<<<<
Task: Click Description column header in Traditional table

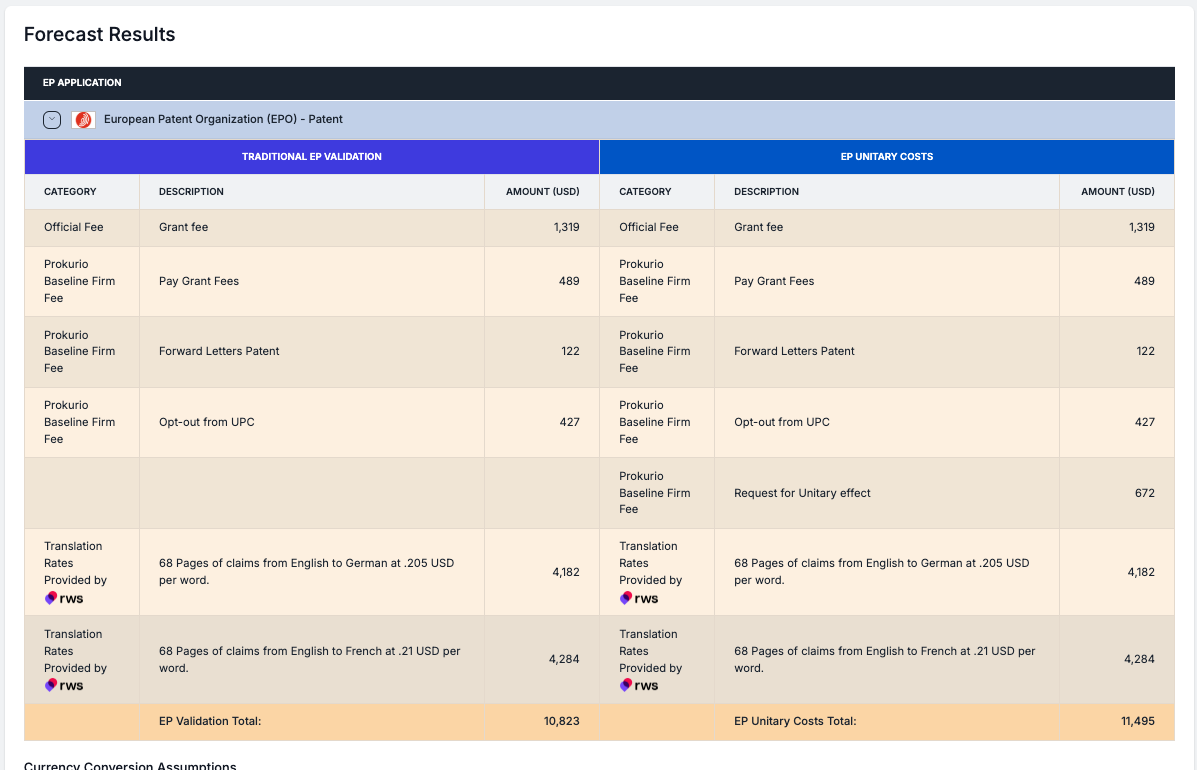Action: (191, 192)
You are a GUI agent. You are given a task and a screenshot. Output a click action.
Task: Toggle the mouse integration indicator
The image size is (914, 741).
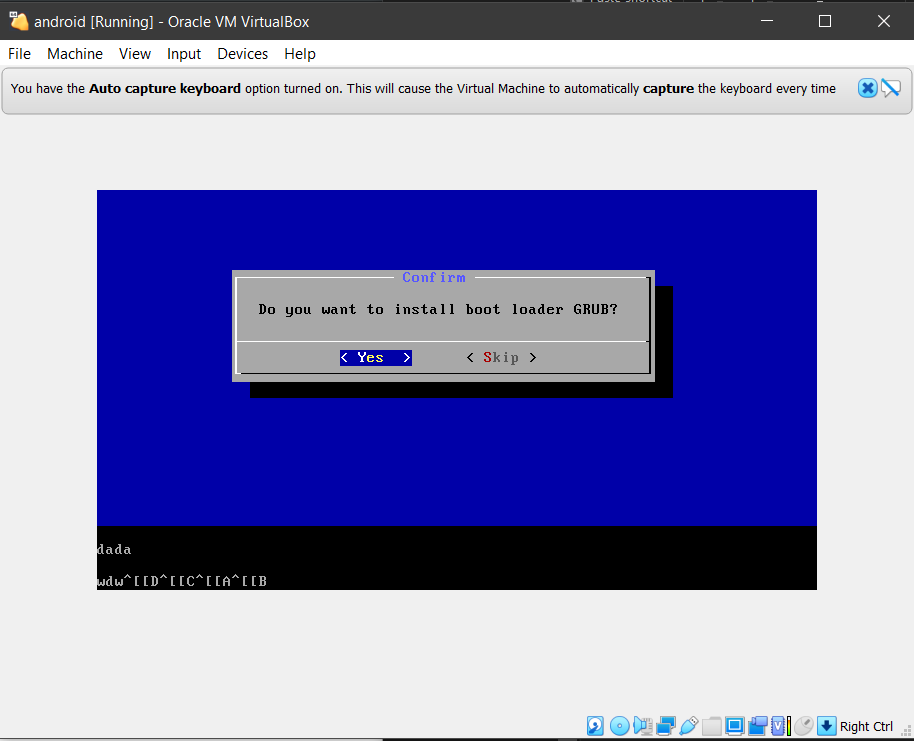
>>>>
— Exercise brief —
Output all of the entries verbatim, leaving out any images.

— Task solution —
Task: Click Description column header in Traditional table

Action: (191, 192)
You are a GUI agent. You are given a task and a screenshot. Output a click action.
Task: Toggle the mouse integration indicator
The image size is (914, 741).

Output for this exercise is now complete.